● Data under study
• • • • • • •
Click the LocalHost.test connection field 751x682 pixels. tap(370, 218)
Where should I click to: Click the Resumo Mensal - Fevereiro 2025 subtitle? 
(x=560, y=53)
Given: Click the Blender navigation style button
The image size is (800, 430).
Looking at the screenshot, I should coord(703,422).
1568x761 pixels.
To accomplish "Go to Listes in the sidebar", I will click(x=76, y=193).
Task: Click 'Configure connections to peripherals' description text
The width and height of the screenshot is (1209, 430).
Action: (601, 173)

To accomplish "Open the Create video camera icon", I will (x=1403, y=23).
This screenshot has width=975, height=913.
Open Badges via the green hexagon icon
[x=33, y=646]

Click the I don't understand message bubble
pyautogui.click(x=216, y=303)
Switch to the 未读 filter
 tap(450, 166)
• • • • • • •
● Work required
Read through the lines above and collect those that contain the string "accomplish".

● Response to this exercise
To accomplish "Go to Listes in the sidebar", I will click(x=76, y=193).
To accomplish "Open the Create video camera icon", I will (x=1403, y=23).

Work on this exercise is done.